SteelWave has launched a $500 million blockchain-powered commercial real estate fund, claiming to be one of the first.
The San Mateo-based real estate developer has launched Steelwave Digital Fund, which allows investors to convert their limited partner cash interests into digital tokens that can then be invested in purchasing commercial real estate, according to the San Francisco Business Times.
The goal is to make expensive real estate accessible to a wider range of investors.
“The ultimate goal was to create a coin, whatever you want to call it, that was backed by commercial real estate assets,” Steelwave CEO Barry DeRaimondo told The Business Times in a question-and-answer interview.
In a tokenized fund, fund shares are converted into digital tokens issued on a blockchain using technology similar to cryptocurrencies such as Bitcoin, Ether and XRP, offering fractional ownership rights.

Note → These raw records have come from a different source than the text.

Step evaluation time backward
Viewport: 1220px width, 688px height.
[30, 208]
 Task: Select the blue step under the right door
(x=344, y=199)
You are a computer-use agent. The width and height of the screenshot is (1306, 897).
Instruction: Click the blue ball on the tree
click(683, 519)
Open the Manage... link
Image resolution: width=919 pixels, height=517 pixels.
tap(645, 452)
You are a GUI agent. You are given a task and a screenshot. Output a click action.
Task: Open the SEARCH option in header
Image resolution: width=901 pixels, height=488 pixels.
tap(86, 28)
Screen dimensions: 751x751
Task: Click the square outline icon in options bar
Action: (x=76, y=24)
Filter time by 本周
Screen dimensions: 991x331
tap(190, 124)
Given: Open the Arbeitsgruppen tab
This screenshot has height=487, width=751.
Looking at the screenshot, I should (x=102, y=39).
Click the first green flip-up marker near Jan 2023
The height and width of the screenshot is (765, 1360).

These crypto tokens are often associated with viral scams and wild price fluctuations, but financiers see the technology also having the potential to lower transaction and management costs.
This will allow wider access to financial products that were previously limited to institutions and wealthy investors.
DiRaimondo said the fund is one of the first of its kind in commercial real estate and is aimed at attracting new investors and boosting Steelwave's capital resources, noting a shift away from commercial real estate development to investing in “disrupted” markets.
“We're doing a ground-up development, radically remodeling the building and creating a really cool work, play and live environment. We can't make a coin off of that because it's too complicated. So we thought, what's the simple strategy?” DiRaimondo told the paper.
“Let's not damage our brains by buying and making things that we make.”
According to the Business Times, Steelwave, known for building luxury office buildings along the West Coast, plans to use the fund to purchase more than a dozen office buildings with long-term tenant leases and will offer investors the option to start with either digital securities or traditional limited partnership shares.
The company said the tokenized fund would lower investor purchase requirements and provide more liquidity.
With San Francisco's office market undergoing a reset, with some buildings seeing transaction prices fall to a fraction of their purchase prices, Mr. DiRaimondo said now is the time to act.
“We're still early on,” DiRaimondo told the paper, “Whether this fund works from a tokenization perspective or not, we think we're on the forefront of this and want to be one of the groups that can build a brand within this ecosystem and mine capital from that ecosystem for years to come.”
“Are we just going to be a digital securities real estate company? No. But I think some of our capital needs will be funded by digital securities.”
Steelwave Barings vacated a 164,400-square-foot office building in El Segundo to lenders in January after facing $53.1 million in bad debts tied to its Southern California properties.